Gatwick has just announced its master plan which maps out the airport’s ongoing development and growth into the early 2030s. The plan sets out the airport’s latest thinking on how it can meet the increasing demand for air travel and provide Britain with enhanced global connectivity and new economic opportunities and jobs across the region for generations to come.
The master plan sets out how Gatwick could develop to meet demand in the most sustainable way over the next 15 years. It is also a direct response to the Government’s recent call for UK airports to look at ‘making best use of their existing runways’ and explores how Gatwick could grow across three scenarios:
1 Using new technology to build capacity and resilience on the main runway
2 Bringing the existing standby runway into routine use for departures only by the mid 2020s
3 Recommending planning policies to safeguard land for an additional runway
Strong public support
Following the publication of the draft master plan late in 2018, a 12-week period of public consultation took place to gather feedback and views on the three scenarios which included:
• Eight consultation events across the local region attended by over 2,500 people
• Over 5,000 responses from local residents, community groups, businesses, airlines, local and national politicians and other key partners
• 66% of respondents supporting Gatwick making best use of existing runways in line with Government policy, including the innovative plan to bring the existing standby runway into routine use alongside the main runway
• 59% of respondents supporting the continued safeguarding of land for an additional runway should it be required in the future
Taking forward the innovative plan to use the standby runway will deliver additional capacity.

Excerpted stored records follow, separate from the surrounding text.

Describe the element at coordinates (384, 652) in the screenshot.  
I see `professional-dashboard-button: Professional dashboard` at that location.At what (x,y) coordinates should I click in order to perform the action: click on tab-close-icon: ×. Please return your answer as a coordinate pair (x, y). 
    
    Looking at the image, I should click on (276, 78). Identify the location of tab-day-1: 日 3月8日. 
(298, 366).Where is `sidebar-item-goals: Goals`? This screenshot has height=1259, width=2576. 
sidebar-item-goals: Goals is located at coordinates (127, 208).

Taking forward the innovative plan to use the standby runway to deliver additional capacity, the airport will bring forward plans that balance:
• Operational resilience: unlocking extra capacity will help Gatwick to continue to provide good operational performance for passengers and airlines.
• Sustainable growth: building on Gatwick’s strong track record, work will be carried out to ensure environmental impacts are appropriately managed and mitigated, and incremental growth is delivered in a sustainable way.
In addition, the scheme would aim to deliver:
• Enhanced competition: building on the positive impact that competition has made to the passenger experience, additional capacity will provide further opportunities for airline innovation and passenger choice.
• Economic growth: investment will deliver more global connections, new opportunities for the local economy, and jobs for generations to come.
• Similar noise footprint: the extra capacity will be balanced by the airport’s noise footprint remaining broadly similar to today’s levels, mainly because of the introduction of new, quieter aircraft technology which have already made a significant difference.
• Minimal disruption: the standby runway plans will be a privately financed, low-impact and low-cost development resulting in a highly productive scheme. No compulsory purchase of residential properties would be required.
In order to gain planning permission to routinely use the standby runway plan, Gatwick will follow the Development Consent Order (DCO) process that culminates in a final decision by the Secretary of State, following a recommendation from the Planning Inspectorate.
The first stages in the DCO process will see Gatwick carry out surveys and preparation of detailed environmental information on the standby runway plans later this year. This information, together with further details on the plans, will then be subject to a period of public consultation to allow local residents, councils, businesses, community groups and other key parties to have a say on the plans, potentially next year.